Listed entries:
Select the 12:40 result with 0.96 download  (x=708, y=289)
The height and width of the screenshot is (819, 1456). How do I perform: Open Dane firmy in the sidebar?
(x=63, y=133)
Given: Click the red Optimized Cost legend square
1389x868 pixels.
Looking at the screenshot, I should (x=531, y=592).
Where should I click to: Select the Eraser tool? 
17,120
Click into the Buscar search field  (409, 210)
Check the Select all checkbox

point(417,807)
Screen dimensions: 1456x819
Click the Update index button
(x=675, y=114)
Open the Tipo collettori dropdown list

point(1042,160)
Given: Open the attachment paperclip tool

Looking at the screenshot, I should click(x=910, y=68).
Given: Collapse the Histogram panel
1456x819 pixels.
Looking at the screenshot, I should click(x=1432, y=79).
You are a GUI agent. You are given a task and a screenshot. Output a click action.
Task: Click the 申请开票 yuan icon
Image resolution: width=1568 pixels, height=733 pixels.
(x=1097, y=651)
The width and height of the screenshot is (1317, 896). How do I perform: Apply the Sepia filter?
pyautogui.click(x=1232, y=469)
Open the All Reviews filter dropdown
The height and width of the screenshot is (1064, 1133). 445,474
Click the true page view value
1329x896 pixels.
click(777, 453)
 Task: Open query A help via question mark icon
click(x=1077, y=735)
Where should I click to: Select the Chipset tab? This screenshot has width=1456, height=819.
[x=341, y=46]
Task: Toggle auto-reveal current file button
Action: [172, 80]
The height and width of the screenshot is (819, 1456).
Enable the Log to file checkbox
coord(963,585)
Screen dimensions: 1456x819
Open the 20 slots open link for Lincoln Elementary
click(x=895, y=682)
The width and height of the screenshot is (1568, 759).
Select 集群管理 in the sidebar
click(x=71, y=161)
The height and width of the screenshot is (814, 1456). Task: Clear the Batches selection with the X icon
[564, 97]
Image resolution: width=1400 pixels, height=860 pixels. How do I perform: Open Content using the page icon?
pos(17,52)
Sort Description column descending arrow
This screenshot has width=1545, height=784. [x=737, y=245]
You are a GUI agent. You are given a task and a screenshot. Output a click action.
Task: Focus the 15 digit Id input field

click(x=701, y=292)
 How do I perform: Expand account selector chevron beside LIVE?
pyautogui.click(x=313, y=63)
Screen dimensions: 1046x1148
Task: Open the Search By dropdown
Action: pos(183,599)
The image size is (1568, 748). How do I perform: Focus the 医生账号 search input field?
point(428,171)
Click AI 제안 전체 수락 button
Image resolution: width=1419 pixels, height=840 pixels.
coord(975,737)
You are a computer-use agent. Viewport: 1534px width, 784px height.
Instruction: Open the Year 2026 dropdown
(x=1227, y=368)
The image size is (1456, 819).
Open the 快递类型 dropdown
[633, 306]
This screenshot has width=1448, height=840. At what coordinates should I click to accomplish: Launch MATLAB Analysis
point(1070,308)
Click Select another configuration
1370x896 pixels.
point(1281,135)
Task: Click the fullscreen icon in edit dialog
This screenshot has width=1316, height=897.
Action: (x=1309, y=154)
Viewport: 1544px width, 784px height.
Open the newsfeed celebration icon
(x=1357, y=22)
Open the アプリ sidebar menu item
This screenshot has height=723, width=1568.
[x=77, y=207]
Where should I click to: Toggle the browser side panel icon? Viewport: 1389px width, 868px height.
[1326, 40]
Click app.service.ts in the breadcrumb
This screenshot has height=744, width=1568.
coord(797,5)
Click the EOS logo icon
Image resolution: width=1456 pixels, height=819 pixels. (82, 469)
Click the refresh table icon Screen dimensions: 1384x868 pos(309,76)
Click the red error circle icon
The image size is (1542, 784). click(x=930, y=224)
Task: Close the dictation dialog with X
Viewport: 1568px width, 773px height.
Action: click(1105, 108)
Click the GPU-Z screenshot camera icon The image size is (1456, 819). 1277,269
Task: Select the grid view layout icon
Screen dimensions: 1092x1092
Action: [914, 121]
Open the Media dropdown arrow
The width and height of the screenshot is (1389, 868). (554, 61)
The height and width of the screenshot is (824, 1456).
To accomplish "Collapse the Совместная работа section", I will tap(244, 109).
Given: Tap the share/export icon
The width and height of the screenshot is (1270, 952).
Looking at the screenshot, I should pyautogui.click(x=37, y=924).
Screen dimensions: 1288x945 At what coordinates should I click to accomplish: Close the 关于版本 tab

Directions: The records above need to be retyped in full, exactly as given.

Task output:
Select the 12:40 result with 0.96 download  (x=708, y=289)
The height and width of the screenshot is (819, 1456). How do I perform: Open Dane firmy in the sidebar?
(x=63, y=133)
Given: Click the red Optimized Cost legend square
1389x868 pixels.
Looking at the screenshot, I should (x=531, y=592).
Where should I click to: Select the Eraser tool? 
17,120
Click into the Buscar search field  (409, 210)
Check the Select all checkbox

point(417,807)
Screen dimensions: 1456x819
Click the Update index button
(x=675, y=114)
Open the Tipo collettori dropdown list

point(1042,160)
Given: Open the attachment paperclip tool

Looking at the screenshot, I should click(x=910, y=68).
Given: Collapse the Histogram panel
1456x819 pixels.
Looking at the screenshot, I should click(x=1432, y=79).
You are a GUI agent. You are given a task and a screenshot. Output a click action.
Task: Click the 申请开票 yuan icon
Image resolution: width=1568 pixels, height=733 pixels.
(x=1097, y=651)
The width and height of the screenshot is (1317, 896). How do I perform: Apply the Sepia filter?
pyautogui.click(x=1232, y=469)
Open the All Reviews filter dropdown
The height and width of the screenshot is (1064, 1133). 445,474
Click the true page view value
1329x896 pixels.
click(777, 453)
 Task: Open query A help via question mark icon
click(x=1077, y=735)
Where should I click to: Select the Chipset tab? This screenshot has width=1456, height=819.
[x=341, y=46]
Task: Toggle auto-reveal current file button
Action: [172, 80]
The height and width of the screenshot is (819, 1456).
Enable the Log to file checkbox
coord(963,585)
Screen dimensions: 1456x819
Open the 20 slots open link for Lincoln Elementary
click(x=895, y=682)
The width and height of the screenshot is (1568, 759).
Select 集群管理 in the sidebar
click(x=71, y=161)
The height and width of the screenshot is (814, 1456). Task: Clear the Batches selection with the X icon
[564, 97]
Image resolution: width=1400 pixels, height=860 pixels. How do I perform: Open Content using the page icon?
pos(17,52)
Sort Description column descending arrow
This screenshot has width=1545, height=784. [x=737, y=245]
You are a GUI agent. You are given a task and a screenshot. Output a click action.
Task: Focus the 15 digit Id input field

click(x=701, y=292)
 How do I perform: Expand account selector chevron beside LIVE?
pyautogui.click(x=313, y=63)
Screen dimensions: 1046x1148
Task: Open the Search By dropdown
Action: pos(183,599)
The image size is (1568, 748). How do I perform: Focus the 医生账号 search input field?
point(428,171)
Click AI 제안 전체 수락 button
Image resolution: width=1419 pixels, height=840 pixels.
coord(975,737)
You are a computer-use agent. Viewport: 1534px width, 784px height.
Instruction: Open the Year 2026 dropdown
(x=1227, y=368)
The image size is (1456, 819).
Open the 快递类型 dropdown
[633, 306]
This screenshot has width=1448, height=840. At what coordinates should I click to accomplish: Launch MATLAB Analysis
point(1070,308)
Click Select another configuration
1370x896 pixels.
point(1281,135)
Task: Click the fullscreen icon in edit dialog
This screenshot has width=1316, height=897.
Action: (x=1309, y=154)
Viewport: 1544px width, 784px height.
Open the newsfeed celebration icon
(x=1357, y=22)
Open the アプリ sidebar menu item
This screenshot has height=723, width=1568.
[x=77, y=207]
Where should I click to: Toggle the browser side panel icon? Viewport: 1389px width, 868px height.
[1326, 40]
Click app.service.ts in the breadcrumb
This screenshot has height=744, width=1568.
coord(797,5)
Click the EOS logo icon
Image resolution: width=1456 pixels, height=819 pixels. (82, 469)
Click the refresh table icon Screen dimensions: 1384x868 pos(309,76)
Click the red error circle icon
The image size is (1542, 784). click(x=930, y=224)
Task: Close the dictation dialog with X
Viewport: 1568px width, 773px height.
Action: click(1105, 108)
Click the GPU-Z screenshot camera icon The image size is (1456, 819). 1277,269
Task: Select the grid view layout icon
Screen dimensions: 1092x1092
Action: [914, 121]
Open the Media dropdown arrow
The width and height of the screenshot is (1389, 868). (554, 61)
The height and width of the screenshot is (824, 1456).
To accomplish "Collapse the Совместная работа section", I will tap(244, 109).
Given: Tap the share/export icon
The width and height of the screenshot is (1270, 952).
Looking at the screenshot, I should pyautogui.click(x=37, y=924).
Screen dimensions: 1288x945 At what coordinates should I click to accomplish: Close the 关于版本 tab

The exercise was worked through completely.